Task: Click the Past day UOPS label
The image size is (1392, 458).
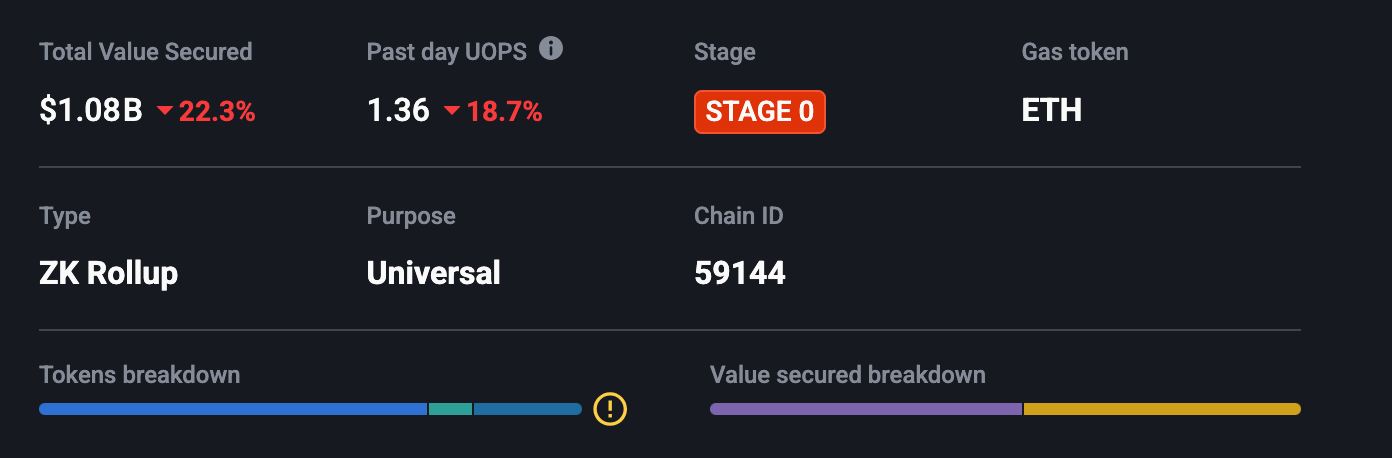Action: 446,51
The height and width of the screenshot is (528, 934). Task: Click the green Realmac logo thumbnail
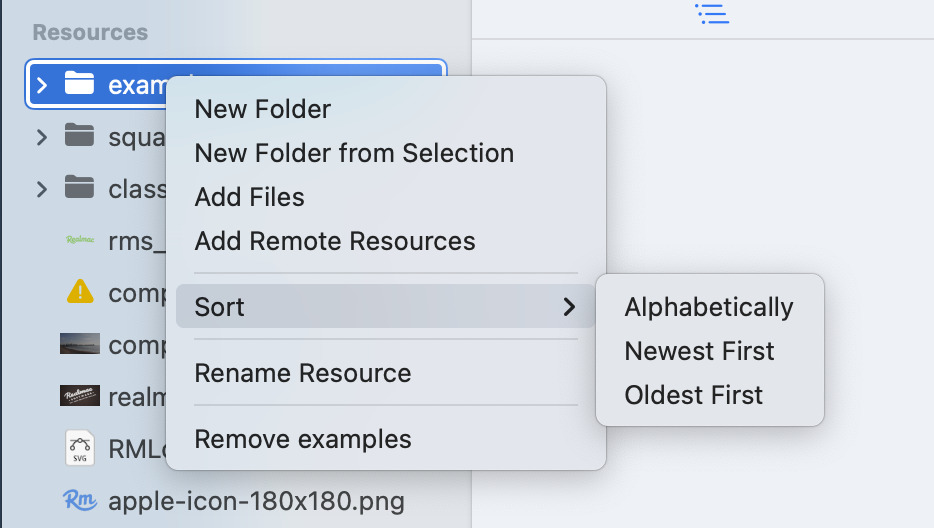click(79, 240)
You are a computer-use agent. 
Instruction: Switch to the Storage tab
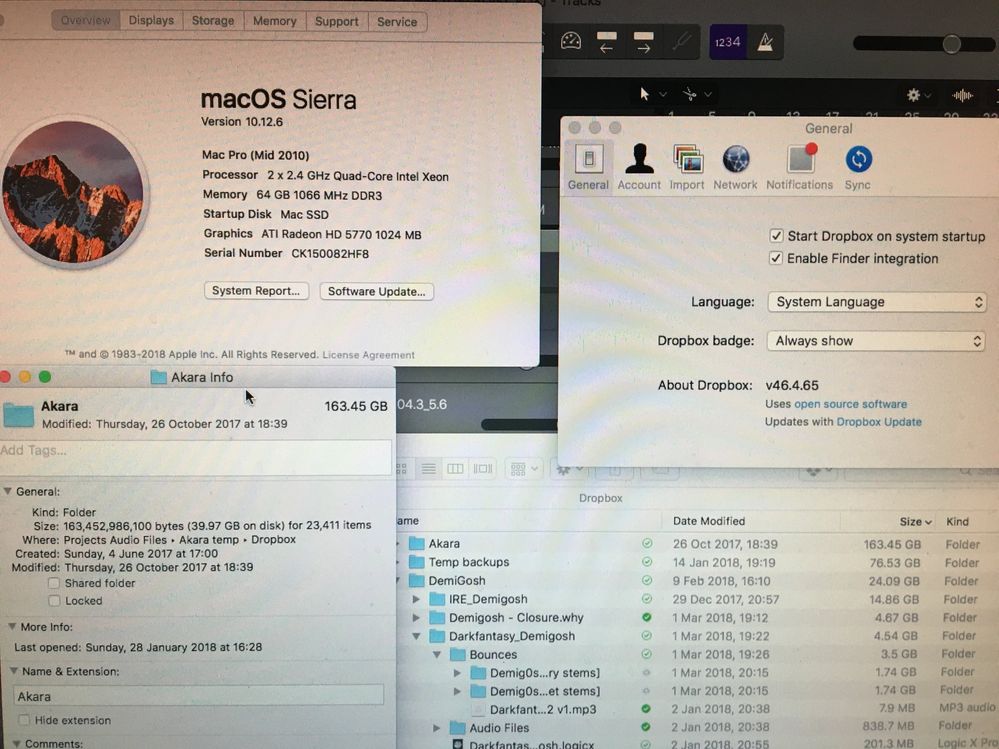click(x=212, y=21)
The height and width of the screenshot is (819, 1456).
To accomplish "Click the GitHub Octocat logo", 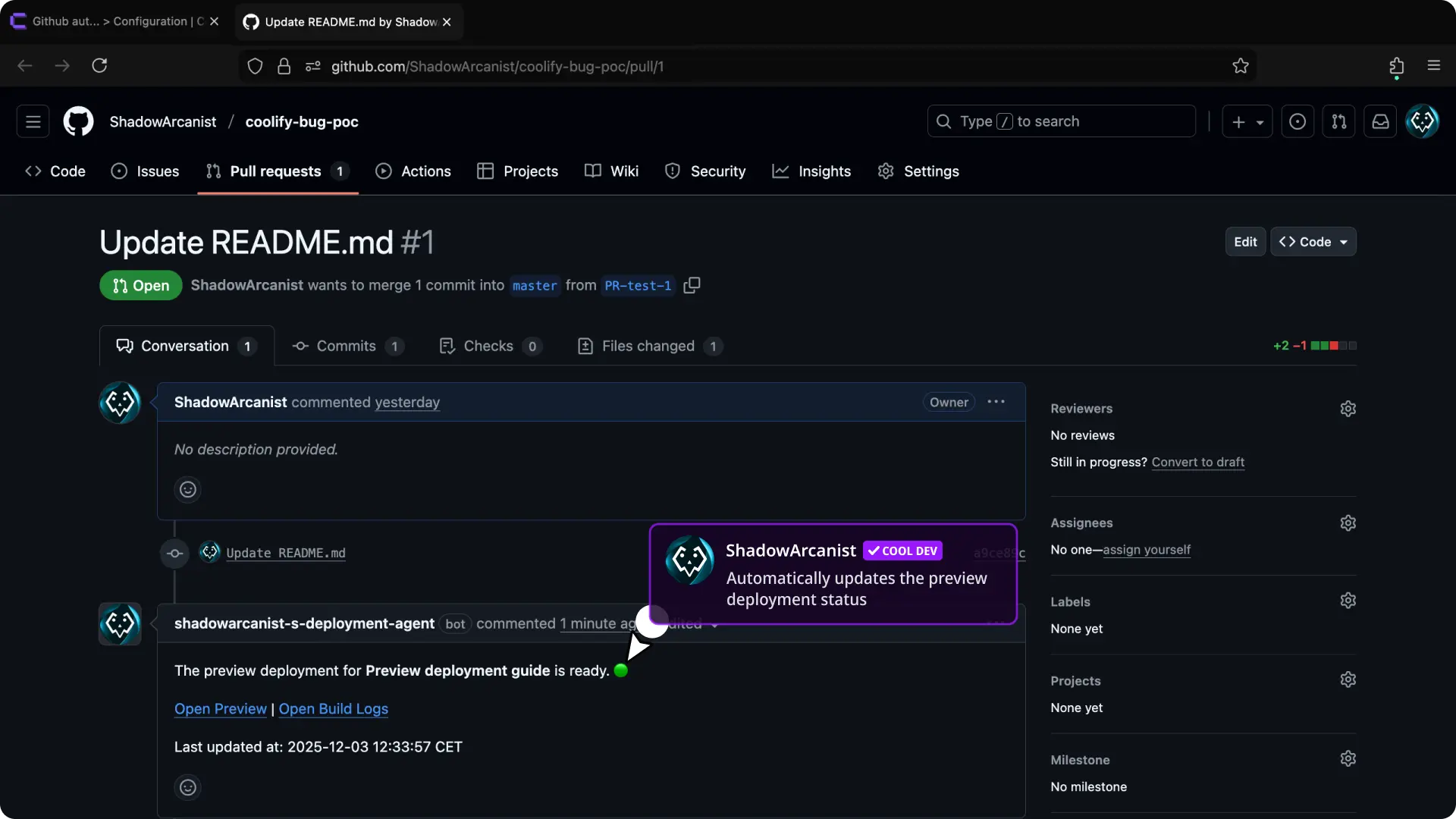I will click(78, 121).
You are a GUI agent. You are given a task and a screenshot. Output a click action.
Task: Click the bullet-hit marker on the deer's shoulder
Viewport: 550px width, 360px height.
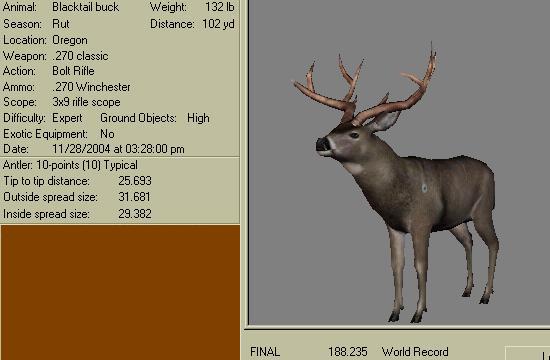pyautogui.click(x=424, y=188)

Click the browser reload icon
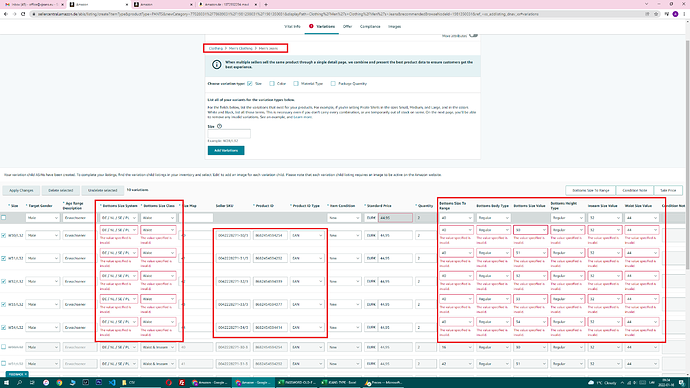click(23, 14)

● ● ●

• [INSTRUCTIONS FOR THE TASK]:
Please go through the material above and keep only the lines that contain the word "height". Copy each of those lines unchanged.

• [EXERCISE RESULT]:
The height and width of the screenshot is (528, 934). Task: Click the green Realmac logo thumbnail
The height and width of the screenshot is (819, 1456).
Viewport: 550px width, 360px height.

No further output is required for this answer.